In a judgement handed down on Monday this week in the Newcrest matter, Justice Murphy (formerly of Maurice Blackburn) again ventures in to new territory in class action law this time stating that in his view the Court can review and potentially lower the actual funders commissions to be deducted from settlements in approving class action settlements which are otherwise fair and reasonable.

In his last outing as part of the majority in the QBE case, where the Full Federal Court approved a common fund application (that is, all class members were required to pay a funders commission even if they had not agreed to do so - see our previous Litigation Alert), Murphy J said then that the Court could review and reduce the funders commission at the end of the case where a common fund order was sought.

In the Newcrest case, Murphy J now goes further and, in the context of considering an application for Court approval of a settlement, his Honour set about opining on the power he considered the Court had to review and reduce the funders commission if it thought it was unreasonable or excessive even where the proposed settlement was otherwise fair and reasonable. There was much opposition to the concept of the Court doing anything more than approving or rejecting the proposed settlement and of the Court unilaterally interfering with the contractual terms agreed between the class member and the funder and no other case had resolved this issue. However, Murphy J would have none of this stating that:

“…if in a settlement approval application the Court considers the proposed settlement is fair and reasonable except that the funding commission is excessive or exorbitant, the Court has power to approve the settlement and reduce the funding commission to be deducted pursuant to the terms of the settlement. Having regard to ss 33V, 33ZF(1), 33Z(1)(g) and 23 I do not accept that the Court’s powers are limited to a binary choice between approving or rejecting the proposed settlement. In such circumstances it may be “just”, “appropriate”, or “appropriate or necessary to ensure that justice is done in the proceeding” that the Court make orders approving the settlement but reducing the funding commission to be deducted under the settlement.”

Murphy J also emphatically rejected the notion that even if the Court reduced the commission to be deducted from the settlement sum, the funder could simply turn around and collect the difference from the funded class members under the terms of the funding contracts warning that if this is what a commercial third party funder sought to do and deny they are bound by orders made in the proceedings, “the Court could move to require that funders undertake to do so before class actions are permitted to continue.

In considering the Court’s power to reduce the funders’ commission to be deducted from the settlement sum, Murphy J said, amongst other matters, that it was not unlike the Court’s powers to reduce the amount in legal fees charged by the claimants lawyers.

In determining whether the funders % in this case was unreasonable or excessive, Murphy J set out in some detail research on “market rates” charged by funders. This part of the judgement provides a wealth of information about the commissions funders have been charging. Murphy J then concluded that the % in this case of between 26% and 30% was probably at the low end of what one could expect given the risks, complexity and costs in the matter.

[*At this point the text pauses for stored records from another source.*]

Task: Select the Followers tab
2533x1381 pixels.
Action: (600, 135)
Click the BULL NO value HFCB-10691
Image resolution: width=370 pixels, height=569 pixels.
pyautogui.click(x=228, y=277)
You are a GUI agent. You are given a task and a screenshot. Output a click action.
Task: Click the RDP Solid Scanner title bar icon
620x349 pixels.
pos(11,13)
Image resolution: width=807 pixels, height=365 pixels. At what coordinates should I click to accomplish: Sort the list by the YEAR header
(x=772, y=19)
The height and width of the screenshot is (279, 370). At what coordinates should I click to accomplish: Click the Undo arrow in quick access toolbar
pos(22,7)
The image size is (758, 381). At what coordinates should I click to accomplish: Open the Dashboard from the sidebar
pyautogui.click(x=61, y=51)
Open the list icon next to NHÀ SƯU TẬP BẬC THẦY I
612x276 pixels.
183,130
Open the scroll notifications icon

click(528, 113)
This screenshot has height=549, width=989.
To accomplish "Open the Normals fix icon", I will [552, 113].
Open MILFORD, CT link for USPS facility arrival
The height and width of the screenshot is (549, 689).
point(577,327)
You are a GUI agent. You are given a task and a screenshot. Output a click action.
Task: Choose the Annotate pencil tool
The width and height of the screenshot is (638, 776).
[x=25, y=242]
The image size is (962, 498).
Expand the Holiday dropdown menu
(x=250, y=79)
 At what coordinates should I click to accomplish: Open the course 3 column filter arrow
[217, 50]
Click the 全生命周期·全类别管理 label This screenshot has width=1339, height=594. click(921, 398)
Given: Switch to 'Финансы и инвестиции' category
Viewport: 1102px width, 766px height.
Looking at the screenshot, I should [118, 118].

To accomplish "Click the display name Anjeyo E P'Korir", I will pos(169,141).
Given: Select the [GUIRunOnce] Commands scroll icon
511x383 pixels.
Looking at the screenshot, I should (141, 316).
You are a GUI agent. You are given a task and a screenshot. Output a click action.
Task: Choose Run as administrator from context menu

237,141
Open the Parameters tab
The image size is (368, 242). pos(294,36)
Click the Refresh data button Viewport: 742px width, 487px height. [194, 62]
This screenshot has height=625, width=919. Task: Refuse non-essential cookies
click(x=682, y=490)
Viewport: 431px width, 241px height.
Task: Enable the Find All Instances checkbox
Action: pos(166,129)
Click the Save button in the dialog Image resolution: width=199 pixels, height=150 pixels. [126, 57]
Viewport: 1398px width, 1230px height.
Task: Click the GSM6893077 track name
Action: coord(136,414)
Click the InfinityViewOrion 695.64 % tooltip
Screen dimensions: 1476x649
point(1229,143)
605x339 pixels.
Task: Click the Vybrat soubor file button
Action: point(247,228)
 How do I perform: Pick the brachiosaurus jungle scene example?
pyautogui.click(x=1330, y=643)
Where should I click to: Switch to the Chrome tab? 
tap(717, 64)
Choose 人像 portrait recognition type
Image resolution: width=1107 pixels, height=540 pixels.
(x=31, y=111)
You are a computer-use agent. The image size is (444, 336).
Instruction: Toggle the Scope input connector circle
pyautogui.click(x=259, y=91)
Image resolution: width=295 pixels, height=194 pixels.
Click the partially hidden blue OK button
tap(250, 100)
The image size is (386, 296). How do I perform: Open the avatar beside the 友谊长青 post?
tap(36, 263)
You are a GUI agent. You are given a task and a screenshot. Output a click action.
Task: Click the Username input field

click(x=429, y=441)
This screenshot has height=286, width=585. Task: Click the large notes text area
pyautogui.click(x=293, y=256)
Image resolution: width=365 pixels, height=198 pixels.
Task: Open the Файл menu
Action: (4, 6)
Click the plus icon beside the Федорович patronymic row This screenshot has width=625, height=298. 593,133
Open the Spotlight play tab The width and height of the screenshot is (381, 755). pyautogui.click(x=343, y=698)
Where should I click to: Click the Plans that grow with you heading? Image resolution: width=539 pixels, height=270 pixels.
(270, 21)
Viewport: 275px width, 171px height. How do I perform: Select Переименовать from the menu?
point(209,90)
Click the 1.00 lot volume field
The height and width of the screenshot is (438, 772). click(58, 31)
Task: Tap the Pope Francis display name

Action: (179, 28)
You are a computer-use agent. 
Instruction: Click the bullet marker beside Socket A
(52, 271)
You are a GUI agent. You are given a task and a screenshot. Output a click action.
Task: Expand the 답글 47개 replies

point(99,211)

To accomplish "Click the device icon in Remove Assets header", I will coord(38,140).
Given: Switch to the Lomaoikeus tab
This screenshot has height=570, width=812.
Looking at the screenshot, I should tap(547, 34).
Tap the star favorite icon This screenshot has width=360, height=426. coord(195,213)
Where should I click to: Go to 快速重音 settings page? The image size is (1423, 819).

The judgment, whilst allowing Murphy J another platform to shape the class action landscape, does contain good summaries of certain aspects of the law around the reasonableness of settlements and of funding commissions. In this case, only about 4,400 shareholders out of probably over 80,000 shareholders made up the class, the matter was settled for only $36M, which was much lower than the claimants had expected, it was settled a week before trial in a fiercely contested defence, the lawyers charged $10.7M and the funder $6.8M leaving a little less than 50% for the class members. In all the circumstances, the settlement was approved including the funders commission.

This makes two very recent decision in a row for Murphy J which on the one hand have created a more favourable landscape for funders but on the other hand warns of the Court’s powers to scrutinise their commissions charged and reduce them if considered unreasonable or excessive.